Centro organizador dos microtúbulos
O Centro Organizador de Microtúbulos (MTOC) é uma estrutura vital em células eucarióticas, servindo como ponto de partida para a formação de microtúbulos. Ele desempenha papéis cruciais na organização de cílios e flagelos, além de ser fundamental na formação do fuso mitótico e meiótico, essencial para a separação correta dos cromossomos durante a divisão celular. Os MTOCs são os principais locais de nucleação de microtúbulos e podem ser identificados em células através da imunodetecção da gama-tubulina. Suas características morfológicas variam entre diferentes organismos.

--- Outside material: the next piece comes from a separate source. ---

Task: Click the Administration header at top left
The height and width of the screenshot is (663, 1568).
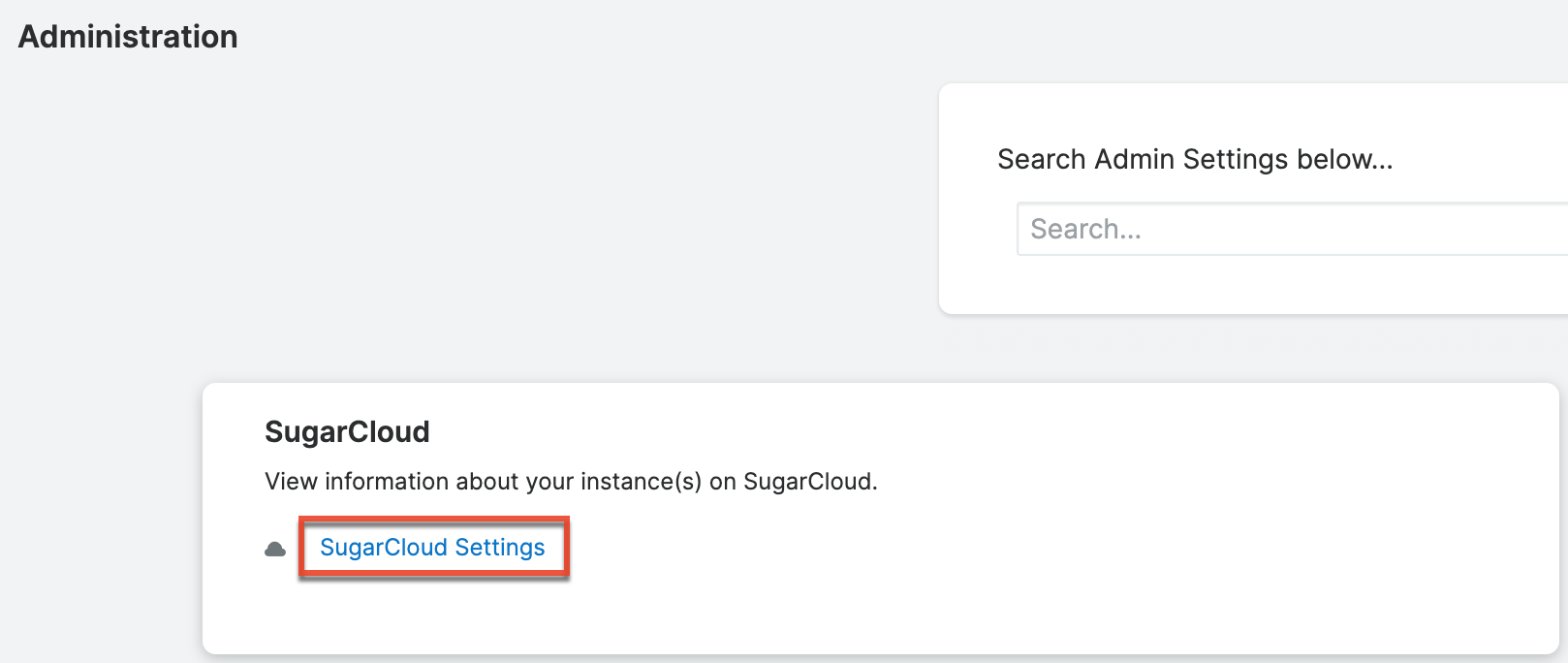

Em animais, os MTOCs mais proeminentes são os corpos basais, associados a cílios, e o centrossoma, ligado à formação do fuso.
Pontos-chave
- MTOCs são os locais primários de nucleação e organização de microtúbulos em eucariotos.
- Desempenham funções essenciais na formação de cílios, flagelos e do fuso mitótico/meiótico.

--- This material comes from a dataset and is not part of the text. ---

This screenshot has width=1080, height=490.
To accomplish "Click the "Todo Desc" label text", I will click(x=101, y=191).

- A gama-tubulina é uma proteína chave para a nucleação de microtúbulos nos MTOCs.
- Em animais, centrossomas e corpos basais são os tipos mais importantes de MTOCs.
- A organização e localização dos MTOCs podem mudar em resposta a sinais celulares, como na reparação de feridas e respostas imunes.
Os MTOCs atuam como centros de montagem para microtúbulos, onde novas formações se iniciam e as extremidades livres dos microtúbulos existentes são atraídas. Dentro das células, os MTOCs podem apresentar diversas formas, como a estrutura em cata-vento dos corpos basais, que pode levar à formação de microtúbulos no citoplasma ou do axonema 9+2. Outras formas incluem corpos do eixo mitótico fúngico e cinetócoros em cromossomos eucarióticos. Os MTOCs podem estar dispersos ou centralizados, sendo o centrossoma e os polos do fuso mitótico os mais notáveis. Os centríolos frequentemente atuam como marcadores de MTOCs, podendo se agrupar para formar um MTOC centralizado ou funcionar como MTOCs independentes.
Durante a interfase, a maioria das células animais possui um MTOC localizado perto do núcleo, geralmente associado ao complexo de Golgi. Este MTOC é composto por um par de centríolos centrais, rodeado por material pericentriolar (PCM), crucial para a nucleação de microtúbulos. Os microtúbulos se ancoram no MTOC por suas extremidades, enquanto as outras extremidades se estendem para a periferia celular. A polaridade dos microtúbulos é vital para o transporte celular, com proteínas motoras como a cinesina e dineína movendo-se em direções específicas, auxiliando na organização do complexo de Golgi.
O centrossoma é um MTOC primário que se replica antes da divisão celular, formando dois centrossomas que migram para polos opostos da célula. Esses centrossomas nucleiam microtúbulos para formar o fuso mitótico/meiótico. A falha na replicação do MTOC impede a formação do fuso e a progressão da mitose. A gama-tubulina, localizada no centrossoma, é essencial para iniciar a nucleação de microtúbulos, interagindo com as subunidades de tubulina. A organização dos microtúbulos no centrossoma é definida pela polaridade estabelecida pela gama-tubulina.
Em células epiteliais, os corpos basais funcionam como MTOCs que ancoram e organizam os microtúbulos dos cílios. Assim como o centrossoma, eles estabilizam e orientam os microtúbulos, permitindo o movimento unidirecional dos cílios.
Em leveduras e algumas algas, o MTOC é incorporado ao envelope nuclear, formando o pólo do fuso. Esses MTOCs, que não possuem centríolos nesses organismos, conectam o citoplasma aos microtúbulos nucleares quando o envelope nuclear não se desintegra durante a mitose. O pólo do fuso em forma de disco possui três camadas: a placa central (membrana), a placa interna (intranuclear) e a placa externa (citoplasmática).
Células vegetais, com exceção de gametas masculinos flagelados em algumas espécies, geralmente não possuem centríolos ou pólos de fuso. Nesses casos, o próprio envelope nuclear atua como o principal MTOC para a nucleação de microtúbulos e organização do fuso durante a mitose.
Os MTOCs se reorientam em resposta a sinais celulares, como em reparo de feridas ou respostas imunes. Em células como macrófagos e fibroblastos, o MTOC se move para uma posição entre a extremidade da célula e o núcleo. O complexo de Golgi auxilia nessa reorientação, que pode ser rápida. Sinais de transdução induzem o crescimento ou contração de microtúbulos e a mobilidade dos centrossomas. Em respostas imunes, células como linfócitos T localizam seus MTOCs perto da zona de contato com células-alvo, reorientando-os para otimizar a sinalização e a interação.